I'd like to invite youth and young adult workers to do some homework this week: Study your community. If you do, you could do one or all of the following:
1) affirm, inform or debunk what you're doing
2) affirm, inform or debunk what you think people need
3) affirm, inform or debunk your plans for the future
This week Crown's Urban/Parachurch Ministry students are utilizing an "environmental scan" to decipher what ministry needs might be prevelant in specific communities within the Twin Cities. Each student has selected a community within the I-494/I-694 highway loop that surrounds Minneapolis and St.Paul region.
An Environmental Scan is essentially a researched-overview of a community (i.e. a study of one's environment/surroundings). This week, our students are scanning for data relating to population, economy, education, ethnicities, religious affiliations, infrastructure, crime, projections, etc. in order to glean a solid demographic and ethnographic survey of their selected communities. Students will then research the various service providers (e.g. agencies, organizations, churches, corporations, funds, etc.), noting the target population groups in their selected community. From this research, students will be able to determine if the demographic trends are being well-served, under-served, or mis-served by service providers. The final step is to make a recommendation as to how a local organization/church could approach ministry needs in their selected community (including partnerships or new initiatives).

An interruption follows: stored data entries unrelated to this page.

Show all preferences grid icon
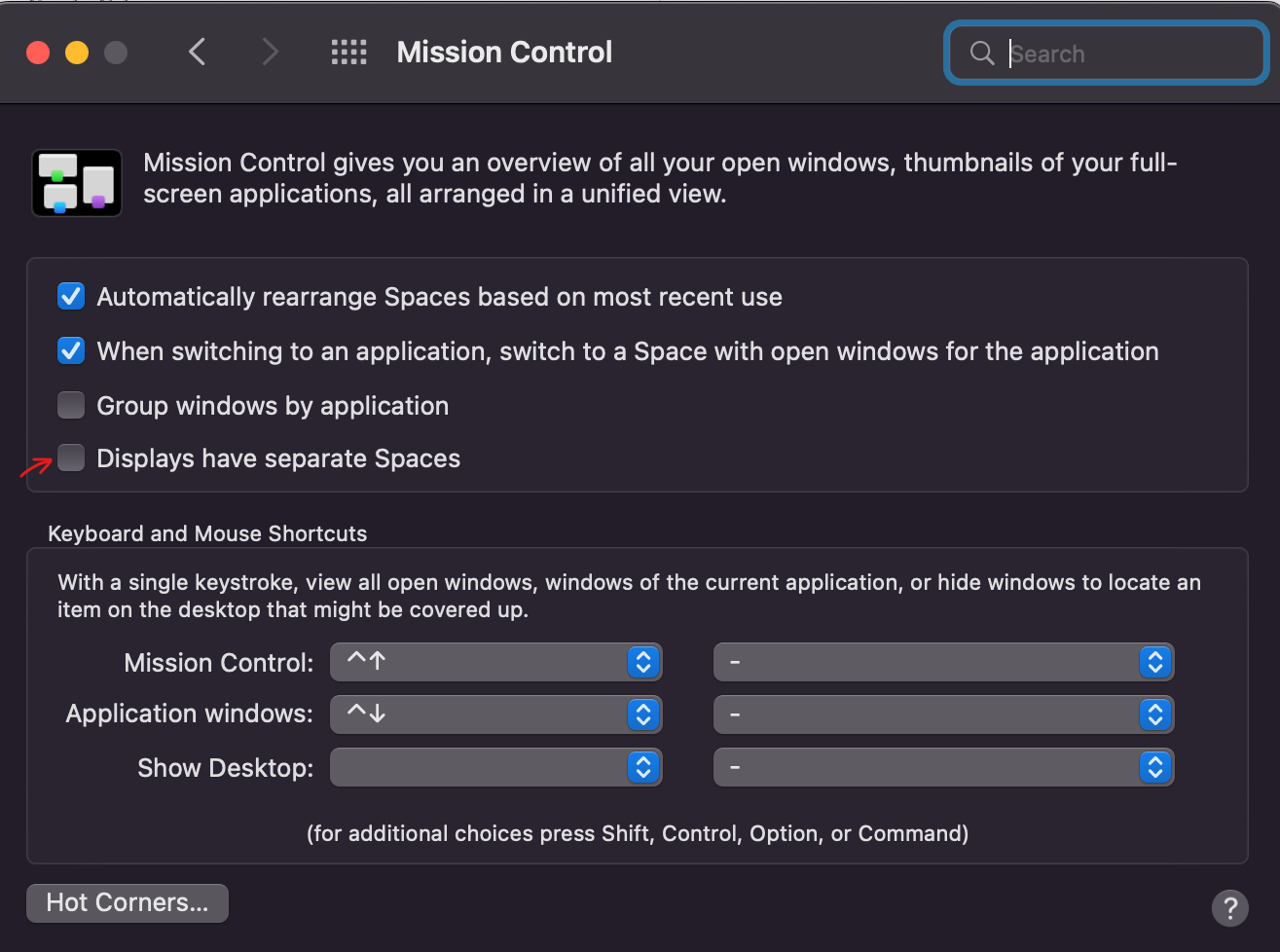 (348, 52)
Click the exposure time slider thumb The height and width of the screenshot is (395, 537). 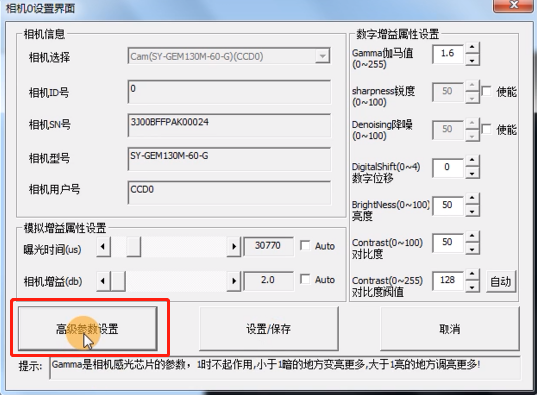(x=134, y=246)
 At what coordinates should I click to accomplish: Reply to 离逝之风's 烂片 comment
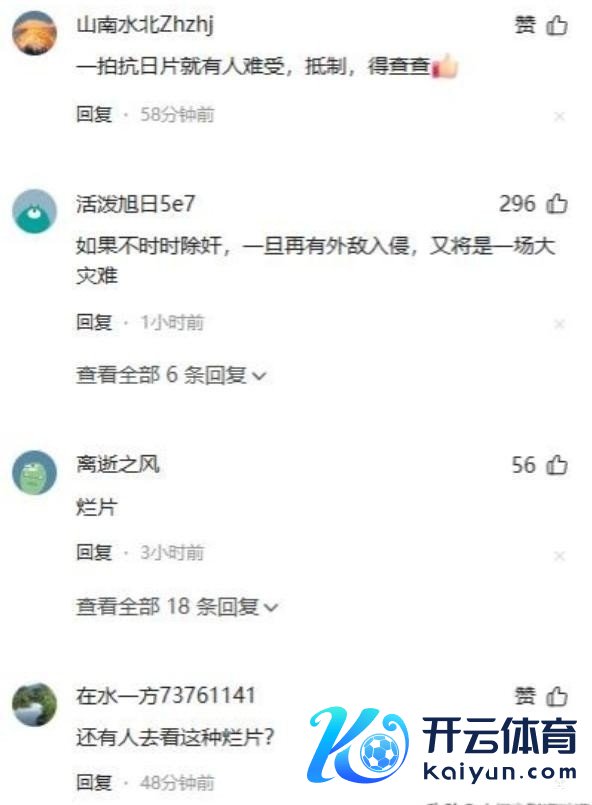[94, 552]
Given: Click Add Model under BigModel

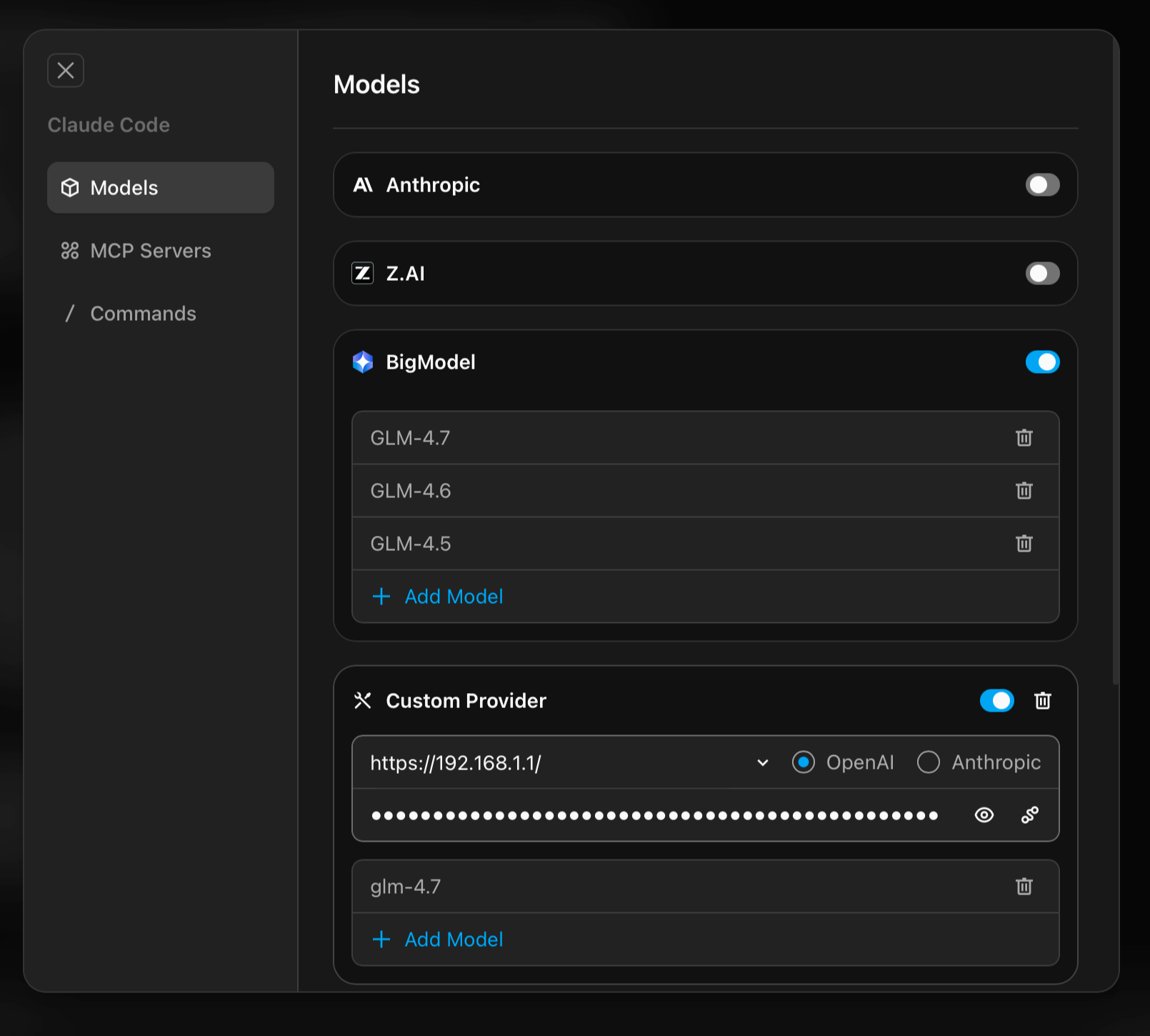Looking at the screenshot, I should (453, 597).
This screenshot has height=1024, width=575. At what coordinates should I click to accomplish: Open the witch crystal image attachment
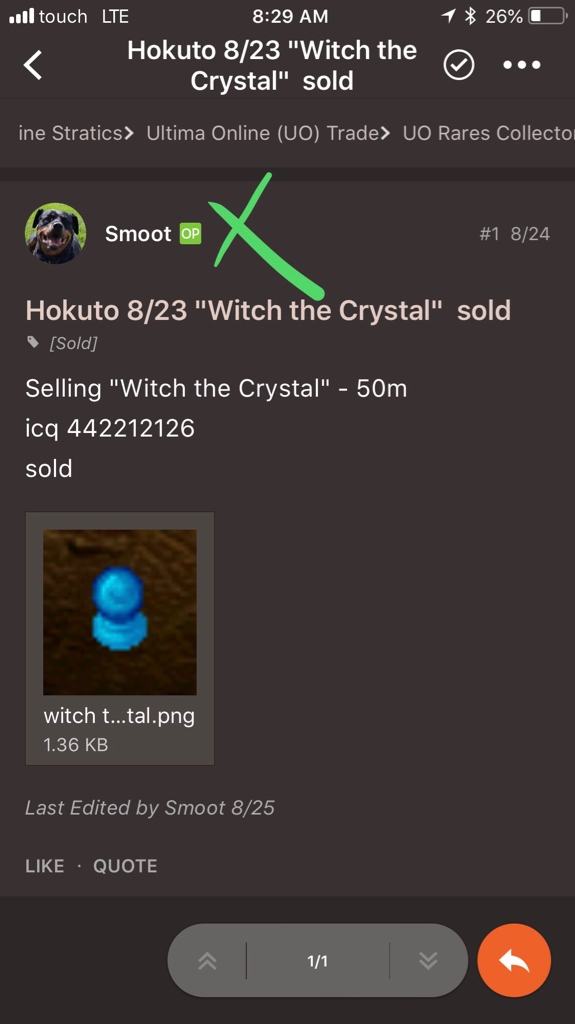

It is possible to take the environment in which we live and/or work for granted. Communities have a tendency to change over time and we have a tendency sometimes to keep biased or skewed conclusions. Sometimes we assume we know what is happening in our communities without actually confirming whether those assumptions are true. Some quick research could affirm, inform or debunk our perspectives and approaches.
Through our research we could discover that other churches or agencies are already effectively pursuing certain ministry care with which we could partner rather than compete. Or perhaps we could discover that our assumptions that certain targeted populations (e.g. addictive adolescents or unwed teenage girls) were being well-served when, in fact, they could be under-served or even mis-served (by an organization with values counter to our own). Such a discovery could give impetus to a local church's mission and future planning.
A simple Environmental Scan could affirm our understandings, inform ways that we need to change our approaches, or even debunk some of the methods we've employed or were considering in the year ahead.